Module haystack_integrations.components.evaluators.ragas.evaluator

RagasEvaluator

A component that uses the Ragas framework to evaluate inputs against specified Ragas metrics.

Usage example:

from haystack_integrations.components.evaluators.ragas import RagasEvaluator
from ragas.metrics import ContextPrecision
from ragas.llms import LangchainLLMWrapper
from langchain_openai import ChatOpenAI

llm = ChatOpenAI(model="gpt-4o-mini")
evaluator_llm = LangchainLLMWrapper(llm)

evaluator = RagasEvaluator(
    ragas_metrics=[ContextPrecision()],
    evaluator_llm=evaluator_llm
)
output = evaluator.run(
    query="Which is the most popular global sport?",
    documents=[
        "Football is undoubtedly the world's most popular sport with"
        " major events like the FIFA World Cup and sports personalities"
        " like Ronaldo and Messi, drawing a followership of more than 4"
        " billion people."
    ],
    reference="Football is the most popular sport with around 4 billion"
              " followers worldwide",
)

output['result']

RagasEvaluator.__init__

def __init__(ragas_metrics: List[Metric],
             evaluator_llm: Optional[Union[BaseRagasLLM, LangchainLLM]] = None,
             evaluator_embedding: Optional[Union[BaseRagasEmbeddings,
                                                 LangchainEmbeddings]] = None)

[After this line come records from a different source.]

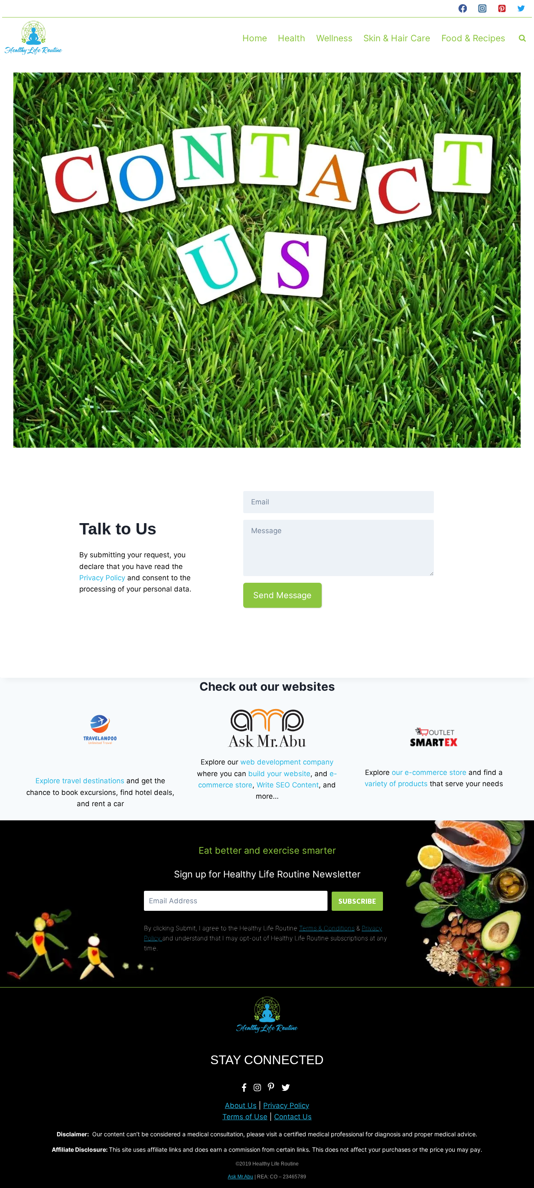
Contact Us (293, 1117)
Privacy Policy (102, 578)
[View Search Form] (522, 38)
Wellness (334, 38)
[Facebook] (462, 8)
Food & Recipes (473, 38)
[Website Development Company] (267, 727)
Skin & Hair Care (396, 38)
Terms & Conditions (327, 928)
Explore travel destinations (79, 781)
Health (291, 38)
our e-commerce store (429, 772)
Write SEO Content (288, 785)
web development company (286, 762)
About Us (241, 1105)
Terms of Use (244, 1117)
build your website (279, 773)
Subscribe (357, 901)
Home (254, 38)
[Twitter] (521, 8)
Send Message (282, 595)
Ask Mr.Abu (240, 1177)
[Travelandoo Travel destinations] (100, 730)
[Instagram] (482, 8)
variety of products (396, 783)
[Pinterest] (501, 8)
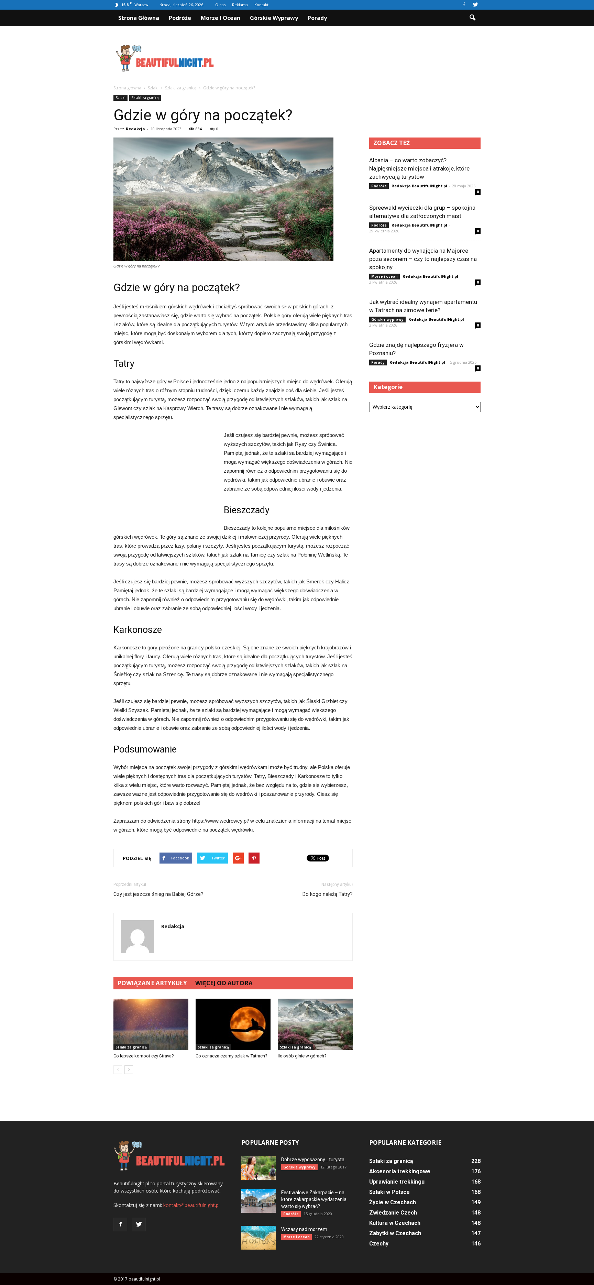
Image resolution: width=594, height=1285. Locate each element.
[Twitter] (475, 5)
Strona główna (138, 18)
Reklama (240, 4)
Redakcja (135, 128)
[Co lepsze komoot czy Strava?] (150, 1024)
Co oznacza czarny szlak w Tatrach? (231, 1055)
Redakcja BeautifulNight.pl (419, 185)
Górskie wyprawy (274, 18)
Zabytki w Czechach (395, 1233)
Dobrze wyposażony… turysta (312, 1159)
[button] (472, 18)
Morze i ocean (220, 18)
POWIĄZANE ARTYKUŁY (152, 983)
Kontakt (261, 4)
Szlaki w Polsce (389, 1192)
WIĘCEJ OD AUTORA (224, 983)
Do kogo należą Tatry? (327, 894)
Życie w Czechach (392, 1202)
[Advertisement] (355, 58)
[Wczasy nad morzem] (258, 1238)
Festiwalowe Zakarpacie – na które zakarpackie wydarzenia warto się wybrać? (313, 1199)
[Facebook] (464, 5)
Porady (317, 18)
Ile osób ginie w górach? (302, 1055)
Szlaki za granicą (145, 97)
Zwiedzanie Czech (393, 1212)
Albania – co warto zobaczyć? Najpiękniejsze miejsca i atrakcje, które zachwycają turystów (419, 168)
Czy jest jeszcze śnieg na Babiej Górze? (158, 894)
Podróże (180, 18)
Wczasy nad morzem (304, 1229)
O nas (220, 4)
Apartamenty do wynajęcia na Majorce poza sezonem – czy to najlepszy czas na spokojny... (423, 259)
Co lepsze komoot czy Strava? (143, 1055)
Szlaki (120, 97)
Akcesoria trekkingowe (399, 1171)
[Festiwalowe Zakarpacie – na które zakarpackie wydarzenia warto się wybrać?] (258, 1201)
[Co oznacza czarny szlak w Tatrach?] (233, 1024)
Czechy (378, 1243)
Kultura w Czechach (394, 1223)
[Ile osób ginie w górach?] (315, 1024)
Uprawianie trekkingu (397, 1181)
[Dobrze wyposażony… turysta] (258, 1168)
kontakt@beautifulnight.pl (191, 1205)
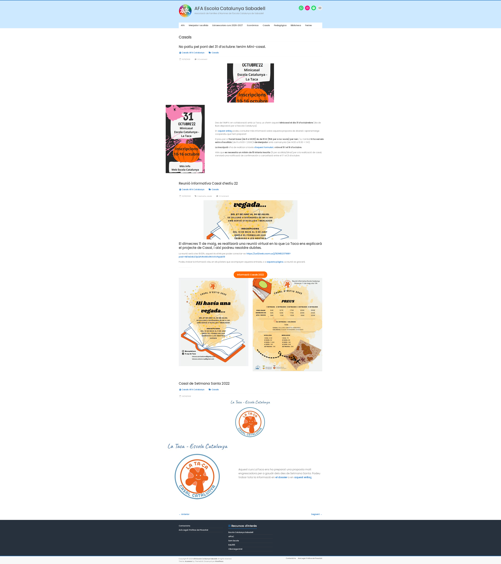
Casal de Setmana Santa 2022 (204, 383)
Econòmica (252, 25)
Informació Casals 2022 (250, 274)
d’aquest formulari (263, 147)
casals (209, 196)
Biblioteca (296, 25)
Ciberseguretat (235, 549)
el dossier (281, 477)
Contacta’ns (184, 525)
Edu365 (231, 545)
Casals (266, 25)
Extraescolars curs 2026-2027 (227, 25)
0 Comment (202, 59)
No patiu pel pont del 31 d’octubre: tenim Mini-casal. (222, 46)
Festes (308, 25)
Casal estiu (201, 196)
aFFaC (231, 536)
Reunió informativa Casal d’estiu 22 (208, 183)
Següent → (316, 514)
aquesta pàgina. (275, 261)
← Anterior (184, 514)
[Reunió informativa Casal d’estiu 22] (250, 201)
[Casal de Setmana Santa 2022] (250, 401)
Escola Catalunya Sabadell (240, 532)
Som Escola (233, 540)
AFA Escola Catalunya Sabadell (229, 8)
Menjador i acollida (198, 25)
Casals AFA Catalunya (192, 52)
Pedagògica (280, 25)
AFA (183, 25)
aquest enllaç (225, 130)
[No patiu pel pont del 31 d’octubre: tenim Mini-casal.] (250, 64)
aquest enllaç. (303, 477)
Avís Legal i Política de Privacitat (193, 530)
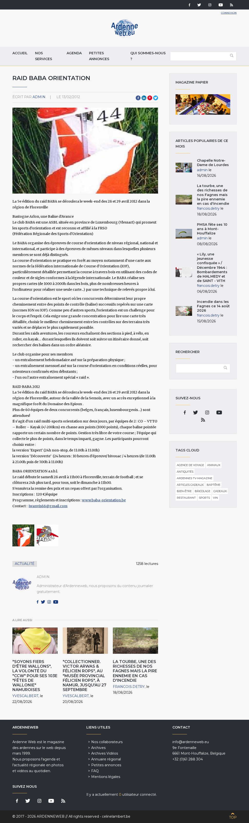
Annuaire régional (106, 759)
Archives (98, 748)
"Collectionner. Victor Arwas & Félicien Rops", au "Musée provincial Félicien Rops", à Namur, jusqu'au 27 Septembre (84, 675)
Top (233, 817)
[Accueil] (124, 36)
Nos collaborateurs (107, 742)
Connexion (229, 12)
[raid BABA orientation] (23, 535)
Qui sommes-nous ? (148, 56)
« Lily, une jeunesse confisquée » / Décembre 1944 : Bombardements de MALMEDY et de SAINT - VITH (212, 267)
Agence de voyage (190, 465)
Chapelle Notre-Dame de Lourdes (213, 162)
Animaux (213, 465)
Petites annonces (99, 56)
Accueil (20, 53)
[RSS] (231, 5)
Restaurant (186, 497)
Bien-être (184, 491)
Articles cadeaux (190, 484)
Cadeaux (220, 491)
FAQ (95, 771)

Constructs a new Ragas evaluator.

Arguments:

  • ragas_metrics: A list of evaluation metrics from the Ragas library.
  • evaluator_llm: A language model used by metrics that require LLMs for evaluation.
  • evaluator_embedding: An embedding model used by metrics that require embeddings for evaluation.

RagasEvaluator.run

@component.output_types(result=EvaluationResult)
def run(query: Optional[str] = None,
        response: Optional[Union[List[ChatMessage], str]] = None,
        documents: Optional[List[Union[Document, str]]] = None,
        reference_contexts: Optional[List[str]] = None,
        multi_responses: Optional[List[str]] = None,
        reference: Optional[str] = None,
        rubrics: Optional[Dict[str, str]] = None) -> Dict[str, Any]

Evaluates the provided query against the documents and returns the evaluation result.

Arguments:

  • query: The input query from the user.
  • response: A list of ChatMessage responses (typically from a language model or agent).
  • documents: A list of Haystack Document or strings that were retrieved for the query.
  • reference_contexts: A list of reference contexts that should have been retrieved for the query.
  • multi_responses: List of multiple responses generated for the query.
  • reference: A string reference answer for the query.
  • rubrics: A dictionary of evaluation rubric, where keys represent the score and the values represent the corresponding evaluation criteria.

Returns:

A dictionary containing the evaluation result.